How does the Inconsistence work, practically?, 2007
http://www.khm.de/~marcello/html/Net-Art/m3.htm

36.the field of battle becomes two-fold:
http://www.khm.de/~marcello/html/Net-Art/m/m40.htm

Seus primeiros trabalhos foram realizados na Argentina dos anos 1980. Vídeos como The Torment Zone tratam de aspectos do país como a corrupção, a burocracia, a religiosidade e um sistema de saúde cheio de deficiências. Como vê a Argentina hoje? 

Não conheço mais a Argentina. É estranha. As pessoas falam de modo diferente. Ocorreram fatos importantes quando eu já não vivia mais lá, e essas referências nos hábitos e na linguagem me deixam perdido. Por outro lado, também me instalei em meu próprio mundo, que não está nem lá nem aqui. Hoje há um desencontro. Desde que vivo na Alemanha, regressei à Argentina poucas vezes; se somarmos todas as voltas, não fiquei nem um mês por lá. Sempre é uma espécie de choque regressar. Tenho a impressão de que morri e que voltei, e posso ver como as pessoas continuaram sem mim, sem problemas. É um belo exercício para qualquer argentino com um ego. Imagine o que não é para os que têm dois. Os temas que você menciona ocupavam, de fato, um lugar importante no meu trabalho. Com o passar dos anos – e vivendo fora do país –, senti que porcentagens da minha atenção se desocupavam e comecei a me concentrar em meu projeto artístico em si. E me sinto bem assim. Recuperei meu tempo, meus olhos, minha tranqüilidade, minhas porcentagens. Restam em meu corpo muito poucas células de dez anos e meio atrás. Mas guardo os cassetes. 

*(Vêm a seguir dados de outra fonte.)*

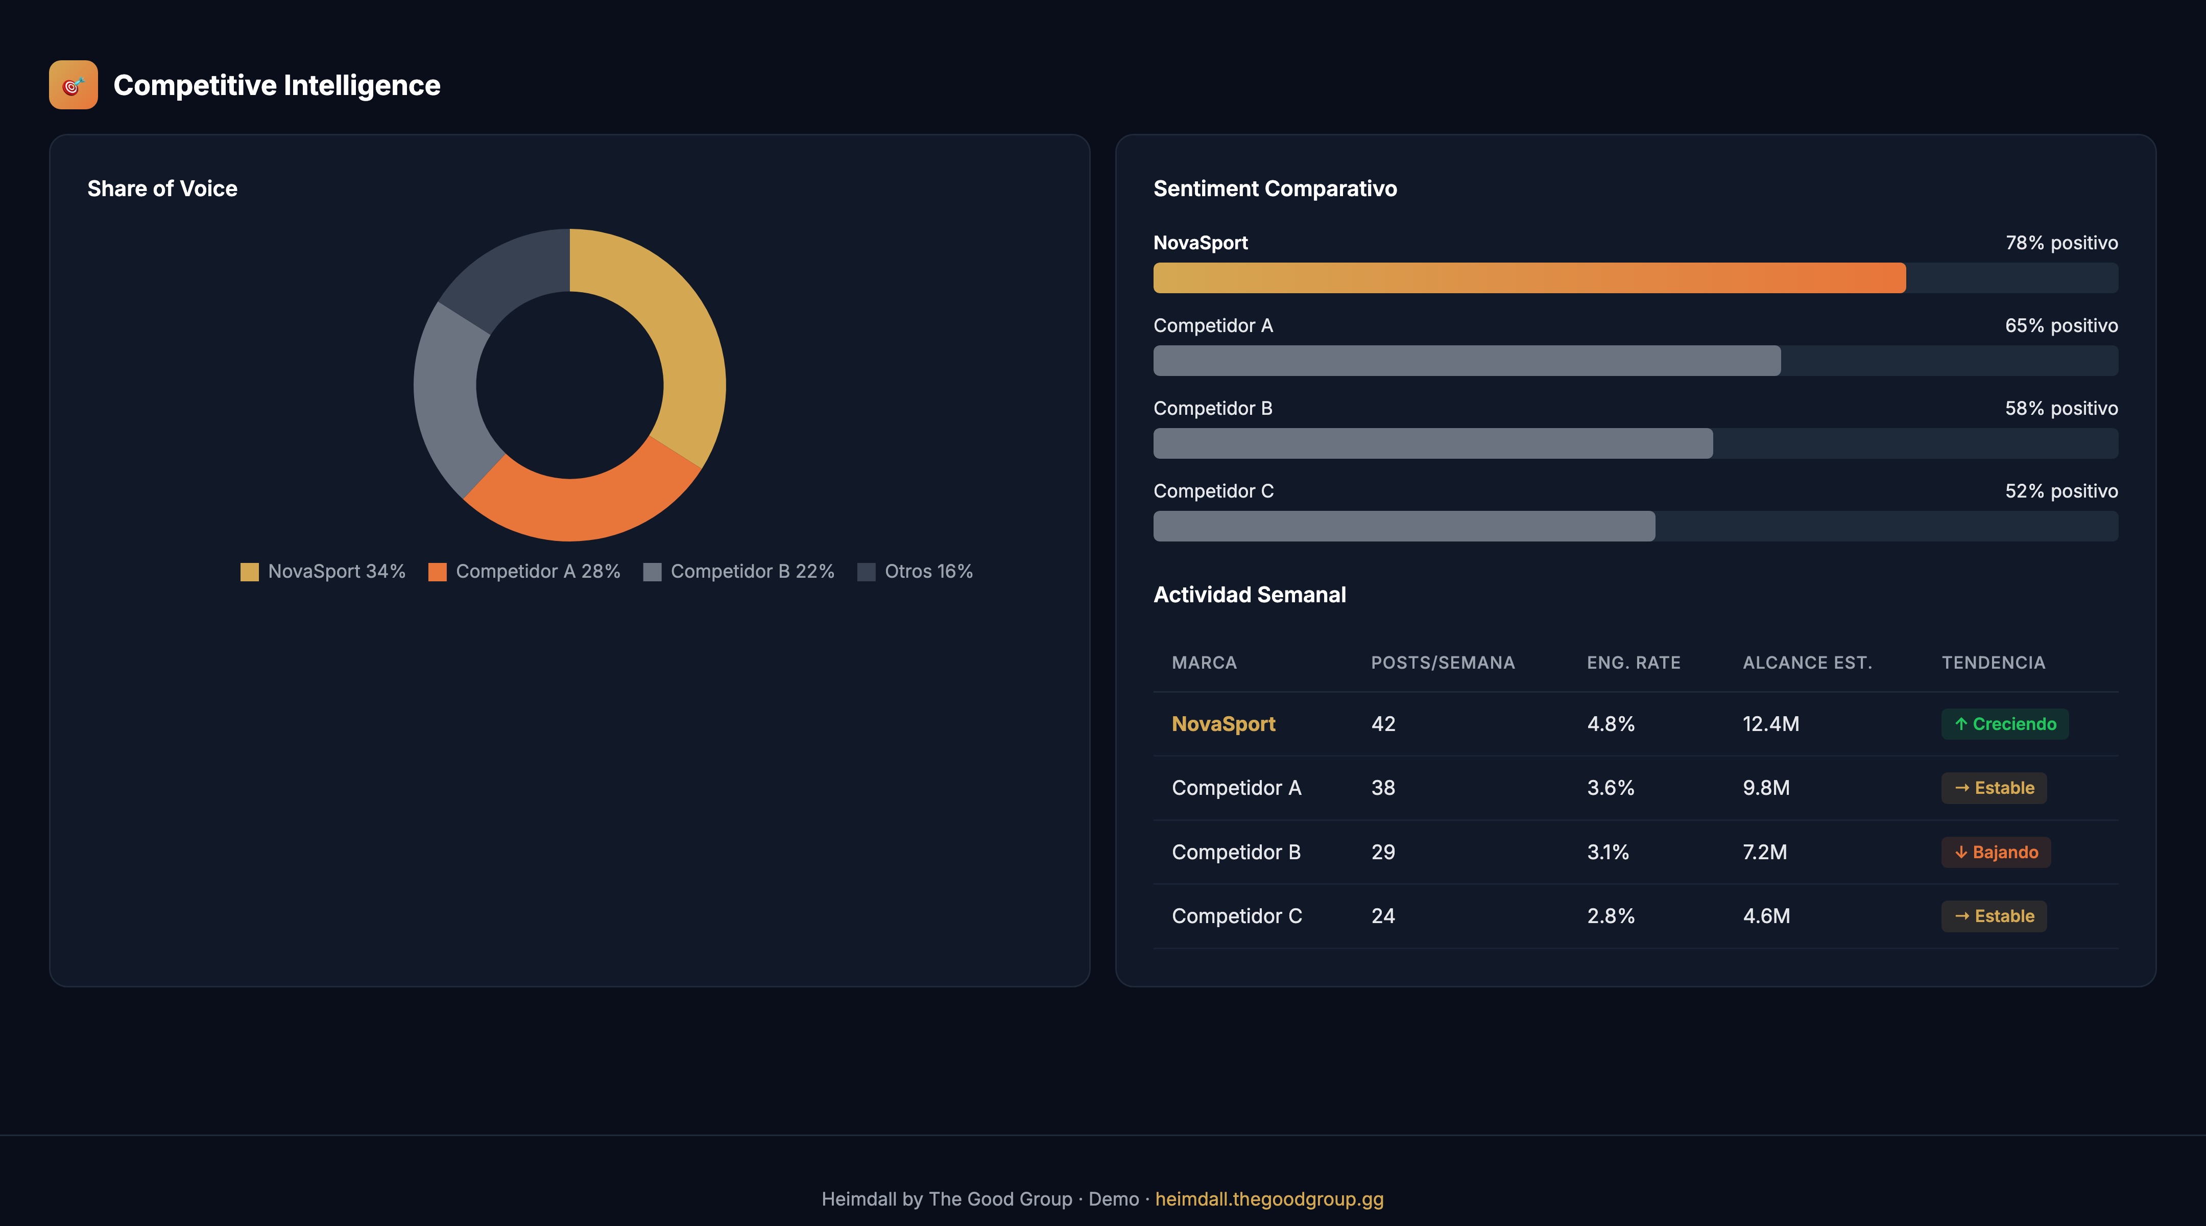
Task: Click the Bajando trend badge for Competidor B
Action: click(1996, 852)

Em quais projetos você está trabalhando agora?

Estou trabalhando em quatro direções: 
A.    Preqüência: estou reeditando meus primeiros trabalhos, que vão de 1989 a aproximadamente 1995. Serão 25 vídeos da época argentina, ou seja, cadáveres e sexo.
B.    Terminei há uma semana sete partes novas de Das Kapital, ou oitenta minutos novos. Neles, continuo a reinterpretar Marx a partir de posições digitais e biológicas.
C.    Estou editando os trabalhos atuais, aos quais devo agregar obras de performance e bioarte em desenvolvimento, desenhos, instalações, intervenções em lugares públicos e pintura experimental.
D.    Estou montando instalações para o ano que vem que combinam tudo o que comentei anteriormente. Vou trabalhar em um projeto novo de bioarte-performance que estará pronto em meados de 2009. Será feito em um laboratório de alta tecnologia.

Um de seus enunciados é: “Caminho rumo a um ecossistema governado por micróbios”. Esse é o futuro?

A virulência dos micróbios combinada com a virulência de nossa ignorância é uma forma possível de futuro. Somos milhares de anos, e os micróbios são uma forma de eternidade. Ou seja, no fundo, sou otimista.